-- WHAT IS ASKED --
Count the lines in the material below that contain the word "Open", and reply with only that number.

-- STORED ROWS --
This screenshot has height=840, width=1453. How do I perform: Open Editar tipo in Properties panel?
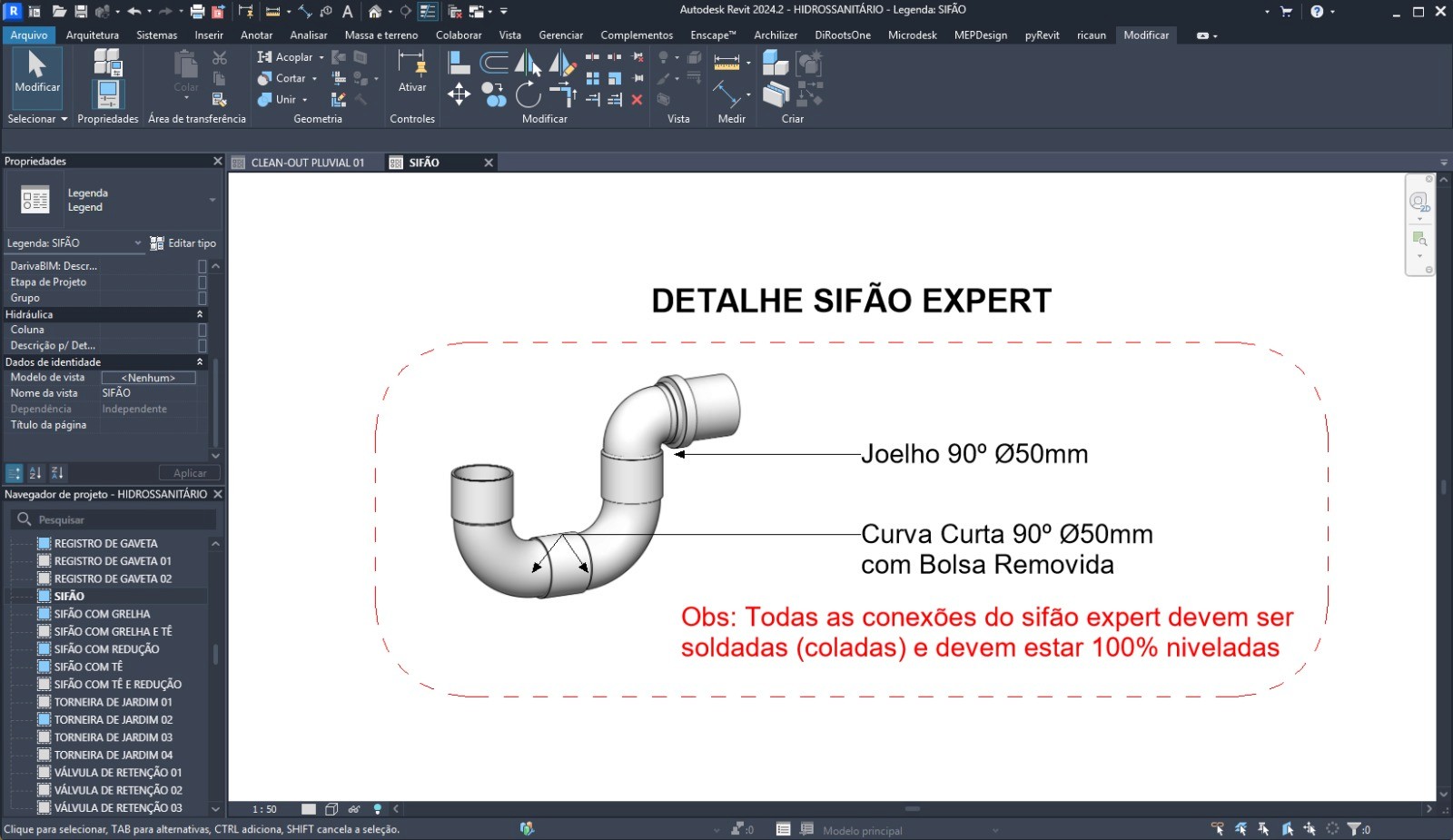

---

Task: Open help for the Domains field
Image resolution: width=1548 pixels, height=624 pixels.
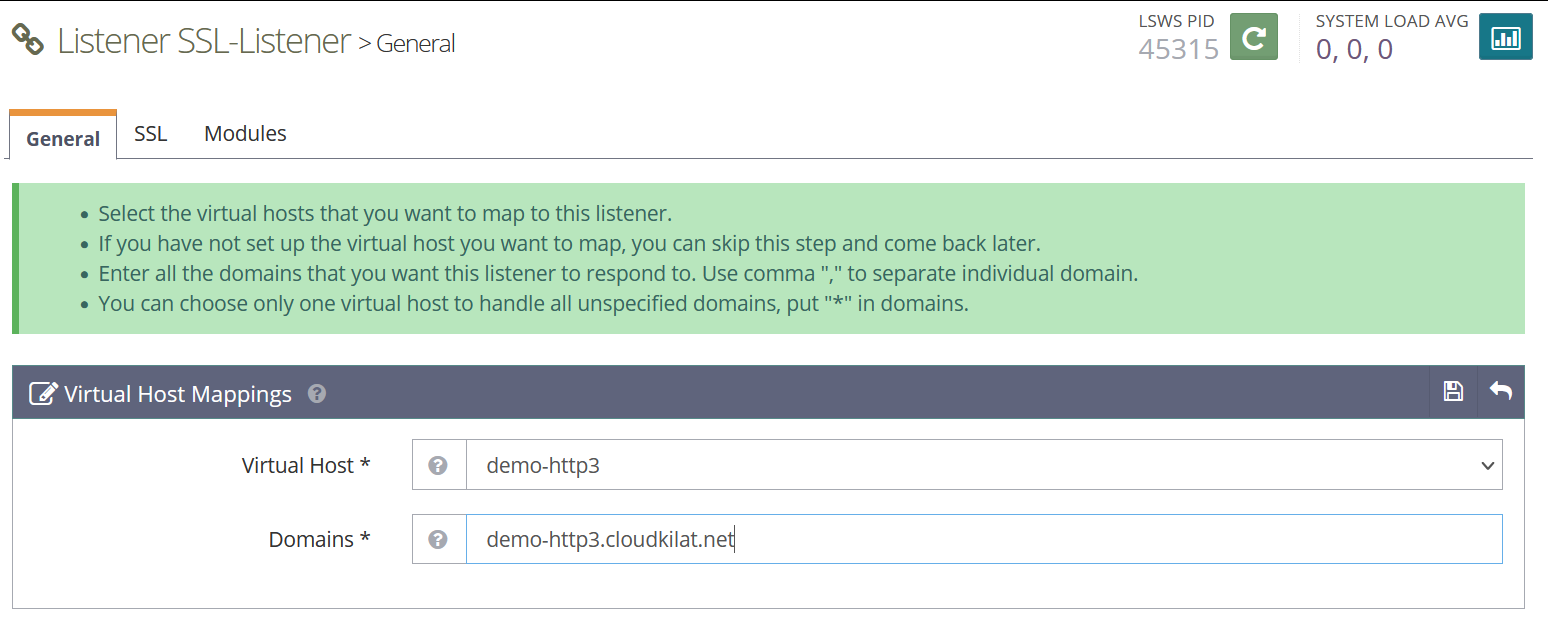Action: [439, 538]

--

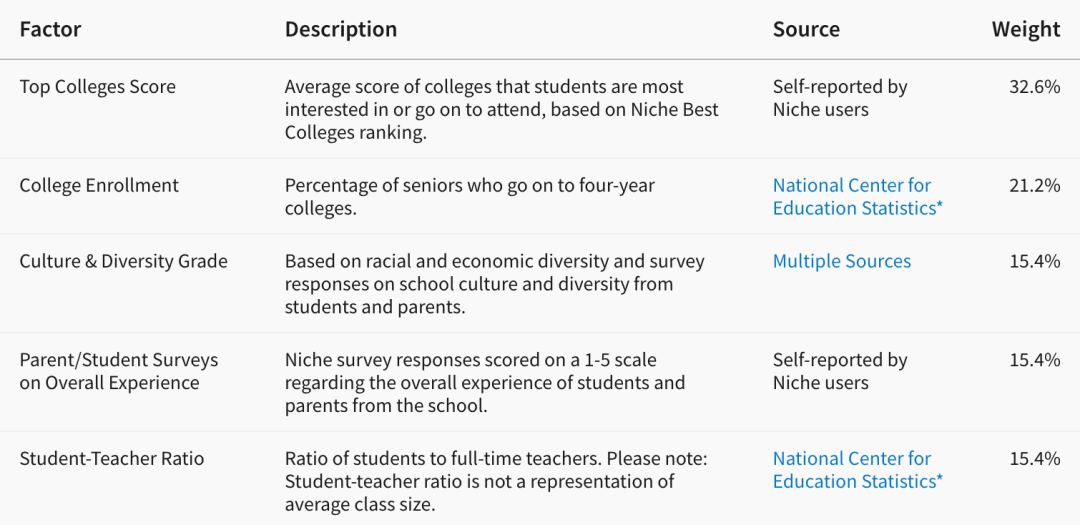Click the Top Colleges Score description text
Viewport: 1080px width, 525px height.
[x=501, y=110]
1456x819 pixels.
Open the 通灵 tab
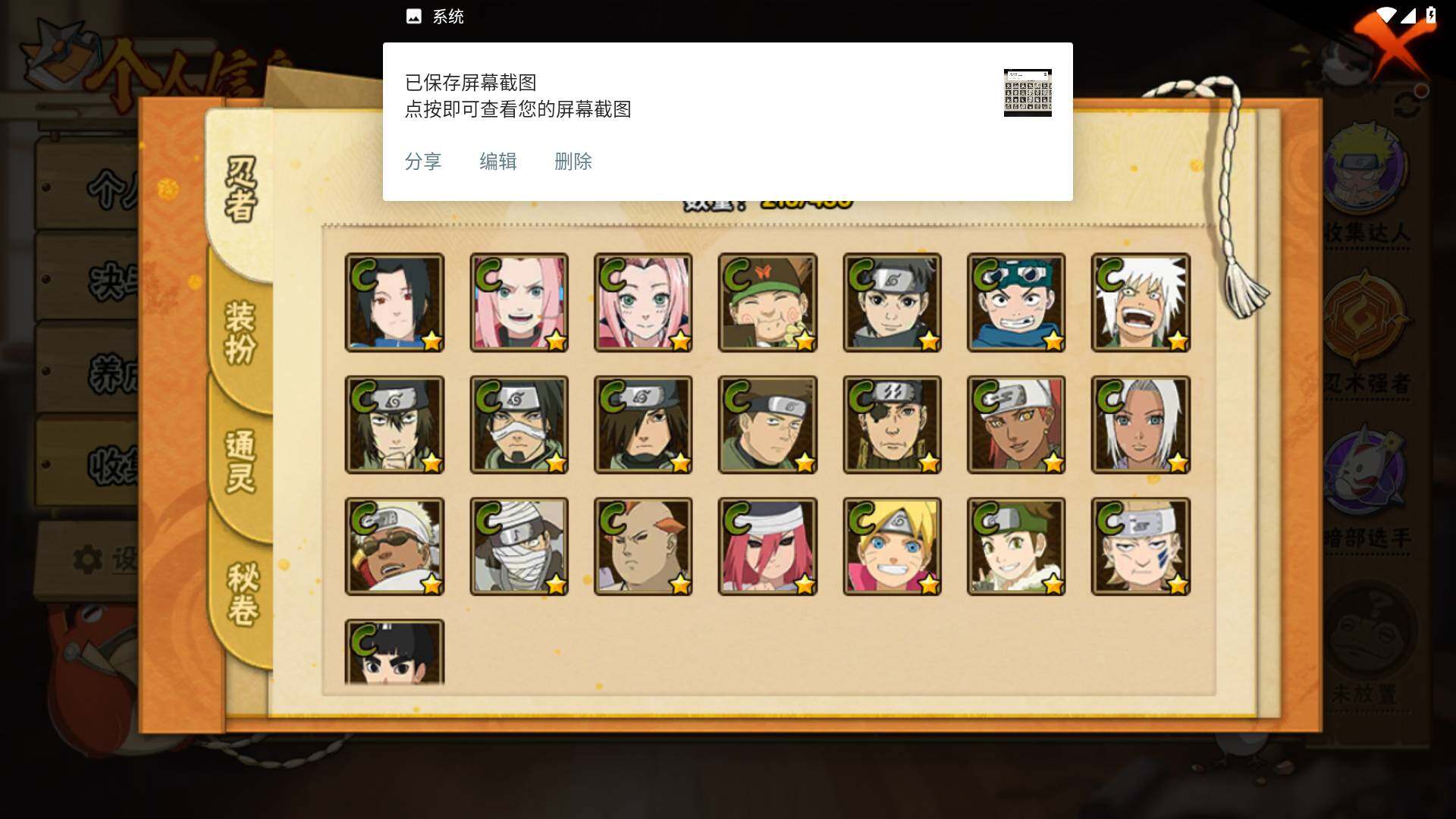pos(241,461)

-- RESPONSE BELOW --
3